Collected data entries:
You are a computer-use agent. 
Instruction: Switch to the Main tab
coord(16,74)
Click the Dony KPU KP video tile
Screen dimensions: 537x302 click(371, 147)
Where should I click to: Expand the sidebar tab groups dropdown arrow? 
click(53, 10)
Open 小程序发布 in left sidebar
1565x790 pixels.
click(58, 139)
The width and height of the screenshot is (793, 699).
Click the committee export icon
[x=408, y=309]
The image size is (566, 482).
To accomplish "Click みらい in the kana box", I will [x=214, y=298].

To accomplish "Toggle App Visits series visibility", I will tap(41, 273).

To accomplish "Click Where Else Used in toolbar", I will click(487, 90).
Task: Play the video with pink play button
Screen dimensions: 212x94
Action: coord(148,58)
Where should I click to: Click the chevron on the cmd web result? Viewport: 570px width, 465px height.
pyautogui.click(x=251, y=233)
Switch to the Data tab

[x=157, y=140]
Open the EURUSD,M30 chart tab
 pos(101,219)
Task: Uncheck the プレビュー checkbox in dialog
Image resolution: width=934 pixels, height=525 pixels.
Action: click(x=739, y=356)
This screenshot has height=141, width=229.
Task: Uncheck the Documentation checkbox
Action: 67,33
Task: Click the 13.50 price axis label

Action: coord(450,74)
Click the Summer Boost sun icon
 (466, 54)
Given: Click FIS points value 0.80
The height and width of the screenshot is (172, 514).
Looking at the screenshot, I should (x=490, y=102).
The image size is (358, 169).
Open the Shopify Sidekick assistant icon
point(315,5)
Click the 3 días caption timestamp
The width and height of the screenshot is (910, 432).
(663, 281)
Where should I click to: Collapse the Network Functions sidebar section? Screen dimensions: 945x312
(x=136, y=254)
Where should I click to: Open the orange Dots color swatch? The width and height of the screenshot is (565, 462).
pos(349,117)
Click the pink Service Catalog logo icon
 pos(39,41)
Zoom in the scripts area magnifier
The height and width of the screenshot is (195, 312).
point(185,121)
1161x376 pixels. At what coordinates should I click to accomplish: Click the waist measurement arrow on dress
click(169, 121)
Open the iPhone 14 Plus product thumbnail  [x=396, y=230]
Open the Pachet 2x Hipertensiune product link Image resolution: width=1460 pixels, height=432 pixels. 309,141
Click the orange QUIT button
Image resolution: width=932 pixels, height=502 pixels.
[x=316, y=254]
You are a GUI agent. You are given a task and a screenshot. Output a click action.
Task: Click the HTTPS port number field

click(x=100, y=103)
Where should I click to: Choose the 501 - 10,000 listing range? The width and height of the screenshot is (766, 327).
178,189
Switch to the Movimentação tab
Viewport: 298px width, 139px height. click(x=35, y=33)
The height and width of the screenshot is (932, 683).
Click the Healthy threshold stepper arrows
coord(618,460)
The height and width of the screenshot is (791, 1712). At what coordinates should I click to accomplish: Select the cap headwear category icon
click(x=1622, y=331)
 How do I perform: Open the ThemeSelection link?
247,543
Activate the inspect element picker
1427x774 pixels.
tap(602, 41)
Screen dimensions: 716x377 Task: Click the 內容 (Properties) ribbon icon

* **What to do**
Go through the records and set each one down again, unchanged.

* **Answer space**
You are a computer-use agent. 
Instruction: Switch to the Main tab
coord(16,74)
Click the Dony KPU KP video tile
Screen dimensions: 537x302 click(371, 147)
Where should I click to: Expand the sidebar tab groups dropdown arrow? 
click(53, 10)
Open 小程序发布 in left sidebar
1565x790 pixels.
click(58, 139)
The width and height of the screenshot is (793, 699).
Click the committee export icon
[x=408, y=309]
The image size is (566, 482).
To accomplish "Click みらい in the kana box", I will [x=214, y=298].

To accomplish "Toggle App Visits series visibility", I will tap(41, 273).

To accomplish "Click Where Else Used in toolbar", I will click(487, 90).
Task: Play the video with pink play button
Screen dimensions: 212x94
Action: coord(148,58)
Where should I click to: Click the chevron on the cmd web result? Viewport: 570px width, 465px height.
pyautogui.click(x=251, y=233)
Switch to the Data tab

[x=157, y=140]
Open the EURUSD,M30 chart tab
 pos(101,219)
Task: Uncheck the プレビュー checkbox in dialog
Image resolution: width=934 pixels, height=525 pixels.
Action: click(x=739, y=356)
This screenshot has height=141, width=229.
Task: Uncheck the Documentation checkbox
Action: 67,33
Task: Click the 13.50 price axis label

Action: coord(450,74)
Click the Summer Boost sun icon
 (466, 54)
Given: Click FIS points value 0.80
The height and width of the screenshot is (172, 514).
Looking at the screenshot, I should (x=490, y=102).
The image size is (358, 169).
Open the Shopify Sidekick assistant icon
point(315,5)
Click the 3 días caption timestamp
The width and height of the screenshot is (910, 432).
(663, 281)
Where should I click to: Collapse the Network Functions sidebar section? Screen dimensions: 945x312
(x=136, y=254)
Where should I click to: Open the orange Dots color swatch? The width and height of the screenshot is (565, 462).
pos(349,117)
Click the pink Service Catalog logo icon
 pos(39,41)
Zoom in the scripts area magnifier
The height and width of the screenshot is (195, 312).
point(185,121)
1161x376 pixels. At what coordinates should I click to accomplish: Click the waist measurement arrow on dress
click(169, 121)
Open the iPhone 14 Plus product thumbnail  [x=396, y=230]
Open the Pachet 2x Hipertensiune product link Image resolution: width=1460 pixels, height=432 pixels. 309,141
Click the orange QUIT button
Image resolution: width=932 pixels, height=502 pixels.
[x=316, y=254]
You are a GUI agent. You are given a task and a screenshot. Output a click action.
Task: Click the HTTPS port number field

click(x=100, y=103)
Where should I click to: Choose the 501 - 10,000 listing range? The width and height of the screenshot is (766, 327).
178,189
Switch to the Movimentação tab
Viewport: 298px width, 139px height. click(x=35, y=33)
The height and width of the screenshot is (932, 683).
Click the Healthy threshold stepper arrows
coord(618,460)
The height and width of the screenshot is (791, 1712). At what coordinates should I click to accomplish: Select the cap headwear category icon
click(x=1622, y=331)
 How do I perform: Open the ThemeSelection link?
247,543
Activate the inspect element picker
1427x774 pixels.
tap(602, 41)
Screen dimensions: 716x377 Task: Click the 內容 (Properties) ribbon icon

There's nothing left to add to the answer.